[Exercise instructions] Filter the entries below, keeping only lines with "label".

[Material provided]
##############################

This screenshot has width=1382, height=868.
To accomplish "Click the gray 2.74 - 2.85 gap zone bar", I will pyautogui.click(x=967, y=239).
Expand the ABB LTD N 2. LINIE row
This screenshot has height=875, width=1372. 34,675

##############################

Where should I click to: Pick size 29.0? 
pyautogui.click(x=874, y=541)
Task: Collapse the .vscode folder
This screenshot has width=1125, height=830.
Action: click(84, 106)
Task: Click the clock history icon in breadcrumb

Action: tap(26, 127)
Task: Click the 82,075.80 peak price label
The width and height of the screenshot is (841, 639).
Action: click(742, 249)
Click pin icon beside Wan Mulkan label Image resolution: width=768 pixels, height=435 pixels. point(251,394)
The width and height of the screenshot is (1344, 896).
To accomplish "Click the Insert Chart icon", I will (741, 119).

##############################

[Solved exercise]
Task: Click the 82,075.80 peak price label
Click pin icon beside Wan Mulkan label Image resolution: width=768 pixels, height=435 pixels. point(251,394)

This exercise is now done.